PROBLEM TO WORK ON: Retype the following lines verbatim, leaving out the pictures.

Stored entries:
※

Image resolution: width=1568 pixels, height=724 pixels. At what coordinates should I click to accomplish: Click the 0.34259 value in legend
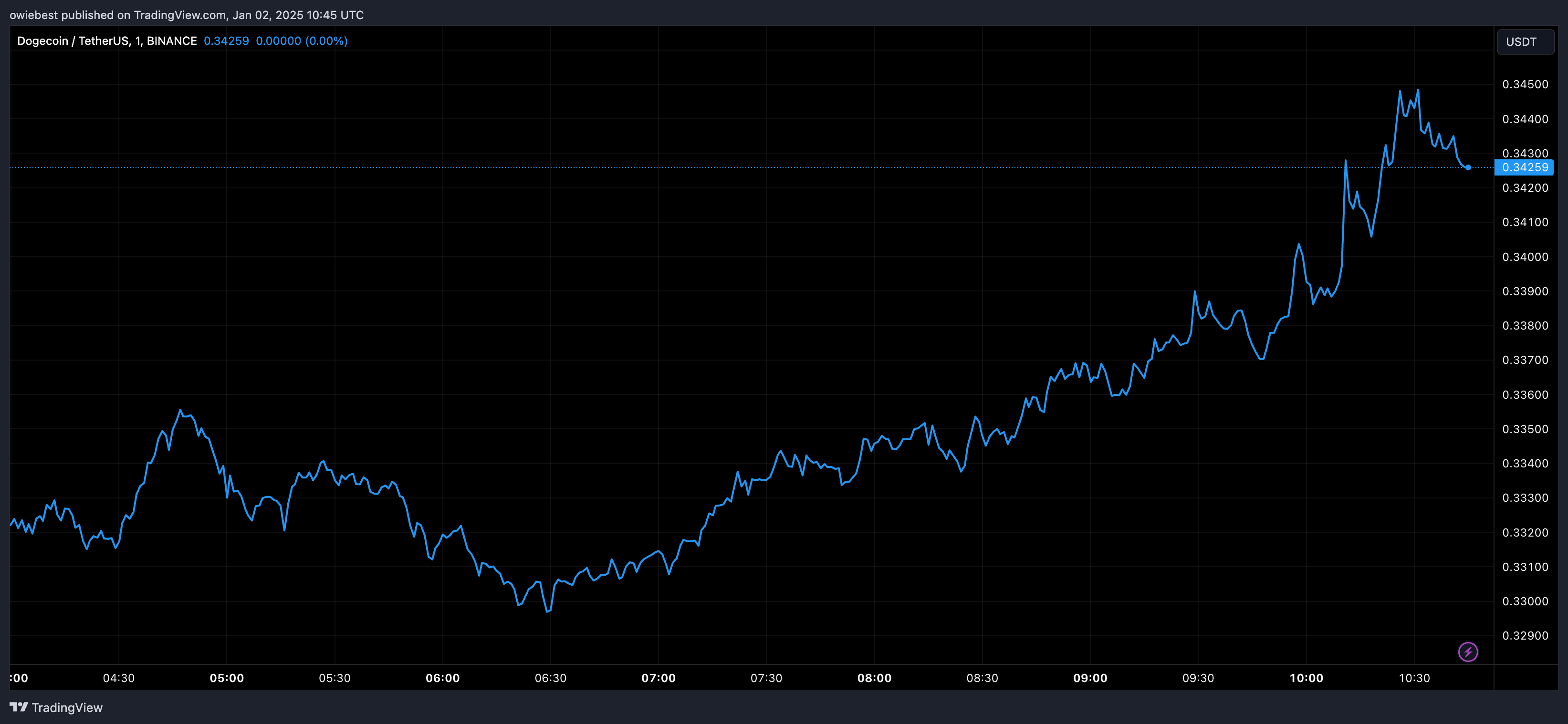click(226, 41)
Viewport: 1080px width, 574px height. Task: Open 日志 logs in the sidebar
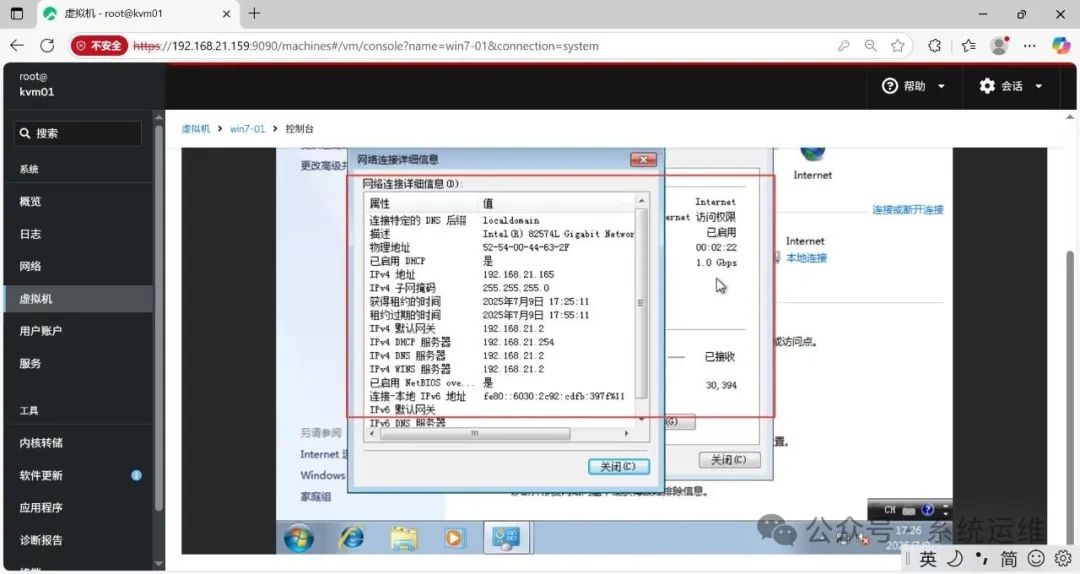30,234
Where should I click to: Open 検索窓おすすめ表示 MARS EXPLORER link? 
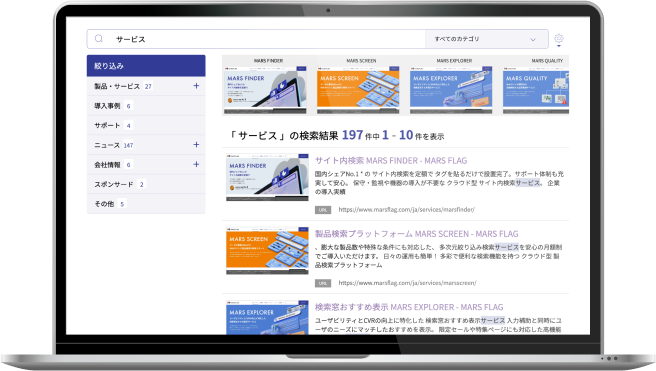click(409, 307)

※

COMPLETE RESPONSE:
Image resolution: width=1568 pixels, height=724 pixels. At what coordinates should I click to accomplish: Click the 0.34259 value in legend
click(226, 41)
Viewport: 1080px width, 574px height. Task: Open 日志 logs in the sidebar
30,234
Where should I click to: Open 検索窓おすすめ表示 MARS EXPLORER link? 
click(409, 307)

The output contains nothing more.